Неясно, искренне ли Рерих именовал свой набросок «шутливым», но во всяком случае газетные сообщения о «картине» явно не подразумевали этого; в ироническую рамку поместил это объявление именно «Мир искусства». Для журнала эта ирония оказывалась инструментом свед?ния эстетических счетов с определенным художественным направлением – тем, которое делало ставку на архаический модус репрезентации национального. В соотнесении с текущими событиями «аллегоризм» картины (как он описан в сообщении) выставлял в комическом свете избранный эстетический код как таковой. Между тем одним из ближайших итогов русско-японской войны в сфере культурной стала именно реабилитация архаического как актуальной эстетической парадигмы; на этом фоне (как будет показано в главе 4) пережила стремительный взлет и репутация Рериха как художника-модерниста. Чтобы понять, каким образом это произошло, нам придется проследить динамику рефлексии о войне и поиск тактик позитивного самоутверждения перед лицом военных неудач в кругу «нового искусства» и родственных ему кругах.

Отражение русско-японской войны в литературе и искусстве становилось предметом интереса исследователей не раз; немало внимания уделялось при этом и произведениям «нового искусства»[239]. Однако публицистические высказывания, появлявшиеся на страницах русских модернистских изданий непосредственно в период конфликта, объектом специального интереса до сих пор не были. Между тем публицистика журналов «Новый путь», «Вопросы жизни» и «Весы» дает существенный материал для описания динамики настроений того круга, который был связан с «новым искусством» или близок к его интересам. Она свидетельствует о том, что для литераторов и публицистов этого круга война с Японией стала катализатором их вовлечения в дискуссию о цивилизационной принадлежности России и в обсуждение вопросов национальной идентичности вообще. То и другое имело значимые последствия и для сферы эстетической.

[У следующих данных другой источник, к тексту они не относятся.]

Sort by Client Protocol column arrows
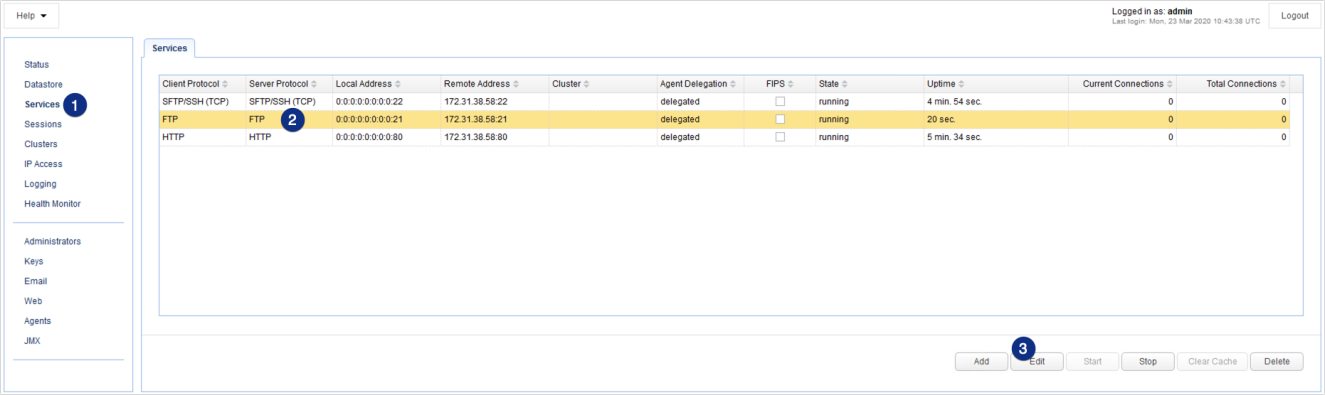tap(225, 84)
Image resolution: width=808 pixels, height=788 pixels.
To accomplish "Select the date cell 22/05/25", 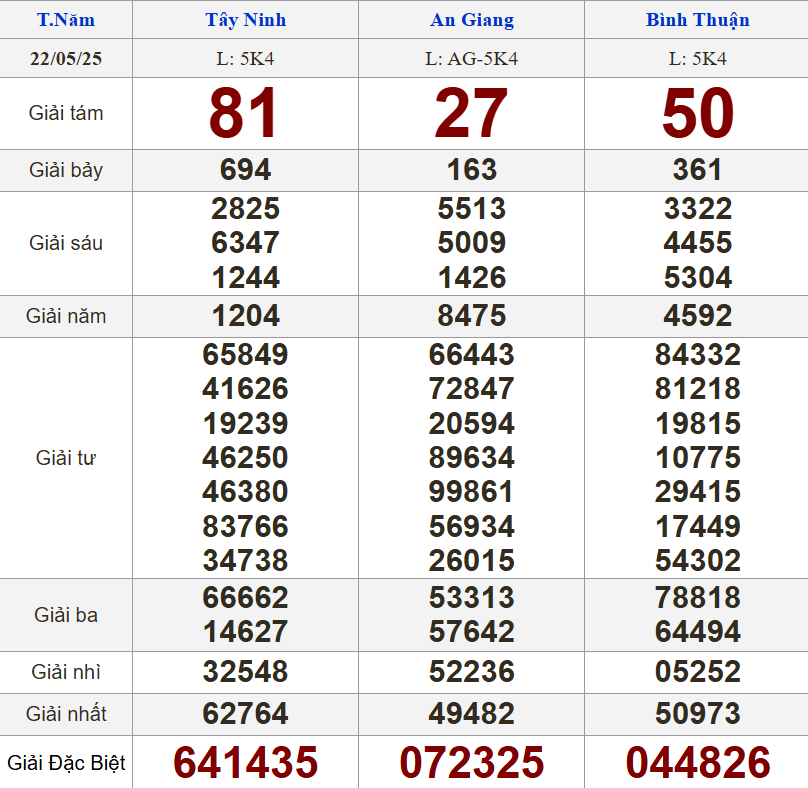I will (66, 59).
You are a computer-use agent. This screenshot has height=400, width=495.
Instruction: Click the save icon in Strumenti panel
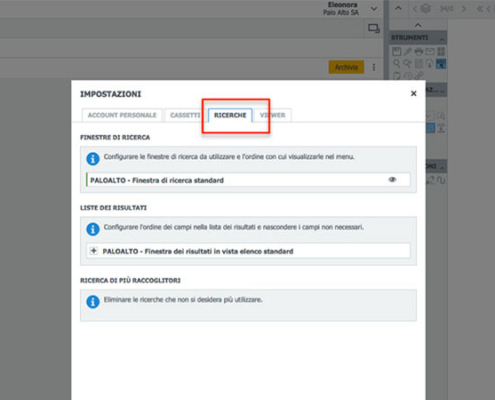click(396, 51)
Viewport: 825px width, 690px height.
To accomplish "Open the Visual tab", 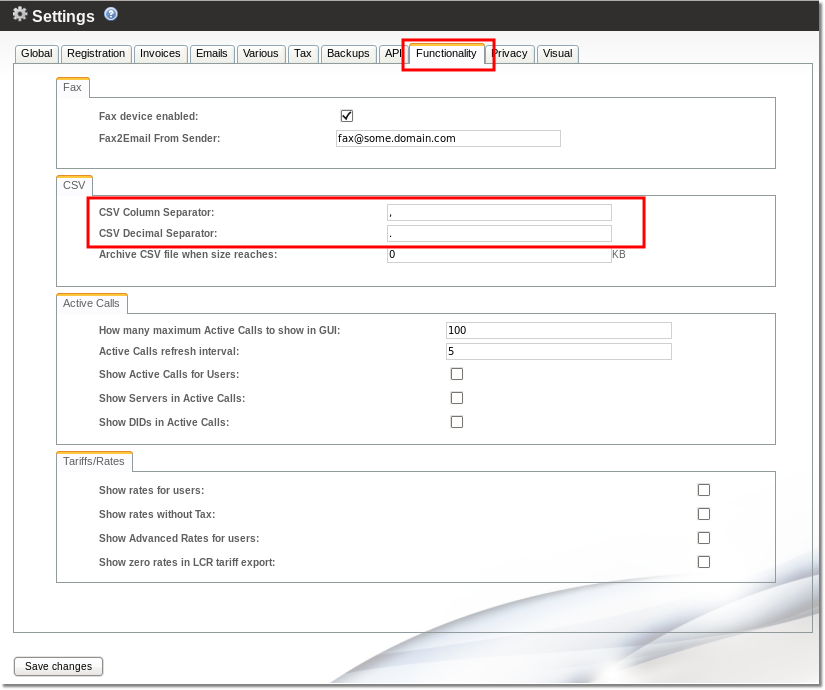I will pyautogui.click(x=557, y=54).
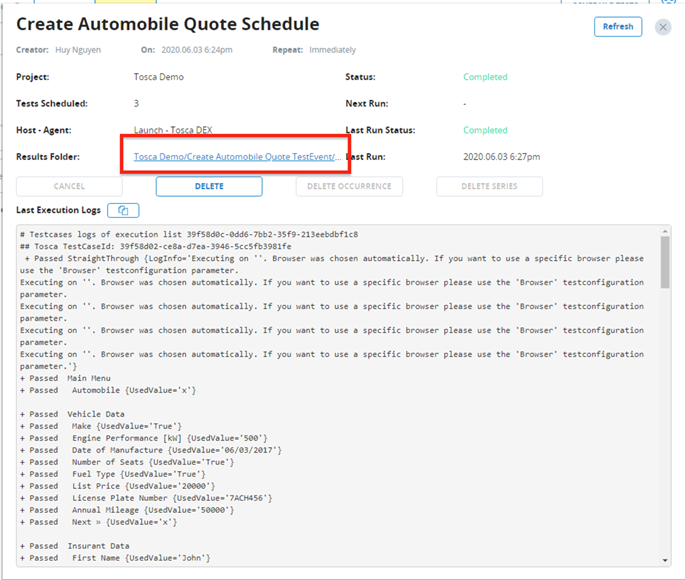Click the DELETE OCCURRENCE button
685x580 pixels.
[x=349, y=186]
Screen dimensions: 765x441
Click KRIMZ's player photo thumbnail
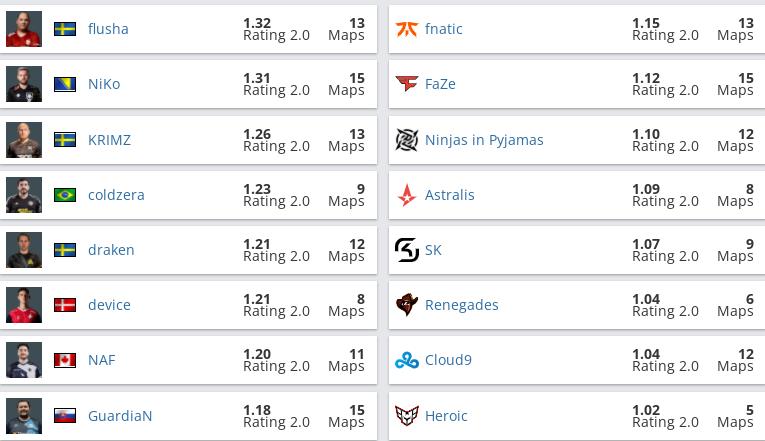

Адриан Джонс, анализировавший реакцию на события войны в публицистике другого сегмента – левой и либеральной прессы, отметил, что для представителей этой среды не столько фактические итоги войны, сколько изменение всей парадигмы, в которой, после военного поражения, стало возможным размышлять о политической повестке для России, имело наибольшее значение:

Странности войны сделали возможным совершенно новый взгляд на власть. Хорошо известно, что война помогла продемонстрировать слабость государственной патерналистской системы. Однако не достаточно пока осмыслено то, насколько война раскрепостила интеллигенцию, сняв определенные барьеры в осмыслении действительности. И то и другое сыграло ключевую роль в крушении старого режима. Однако именно ролью второго до сих пор пренебрегали. Я предполагаю, что это пренебрежение связано с общим нежеланием историков, по крайней мере до недавнего времени, обращаться к анализу националистических и расистских оснований в риторике «прогрессивных» интеллектуалов[240].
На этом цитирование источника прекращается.